I got a phone call from 1 of the physicians at the Cleveland clinic that I’ve been working with and getting a patient set up for a bone marrow transplant. This [patient’s] myeloma is under good control at the present time. She was scheduled to go to the clinic for a bone marrow transplant [soon]. We talked over the phone, and we decided that we would maintain her on the current maintenance treatment that seems to be working and do the transplant at a later date when the world is hopefully a little safer. There wasn’t urgency to doing her transplant.

Now, with people who don’t have that luxury, they’re of course going to proceed with the transplant; given the nature of this [outbreak], I think institutions want to conserve the intensive bed space and not put the patient at risk.

TARGETED ONCOLOGY:Are the clinical trials at your institution on hold right now?
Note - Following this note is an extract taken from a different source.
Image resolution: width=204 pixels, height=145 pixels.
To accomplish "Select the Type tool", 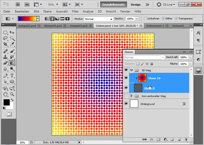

Moore:They’re all on hold. We are not activating any new studies, and for the studies that have already been activated, we’re not going to screen any patients or put any new patients on study right now. The patients that are already enrolled and are receiving active therapy will continue to receive active therapy on the protocol, but everything else is on hold.

If patients have finished active therapy, just for surveillance purposes, we’re telling them to push things back a month or 2, but if they’re receiving active therapy, we are not holding them. They are continuing on schedule.

TARGETED ONCOLOGY:What do you think of the current ‘shelter in place’ status in Ohio?

Moore:With regards to ‘shelter in place,’ I don’t see it impacting things that much from what already was being done in Ohio. I think it gives the authorities more flexibility to react to the rare outliers who are not being compliant.

I think we’ve had very upfront state leadership, and that’s crucial because if our leaders don’t sound like they have it together and aren’t providing a clear message, then it’s difficult for the people in the front lines to provide a clear message. We’ve been getting a clear message so that has been helpful from our standpoint. The patients understand where we’re coming from, and there’s no unreasonable expectations. In retrospect, when the dust settles, hopefully we’ll be able to look back on this and say we really pulled together when we needed to, but we’re still early in the process.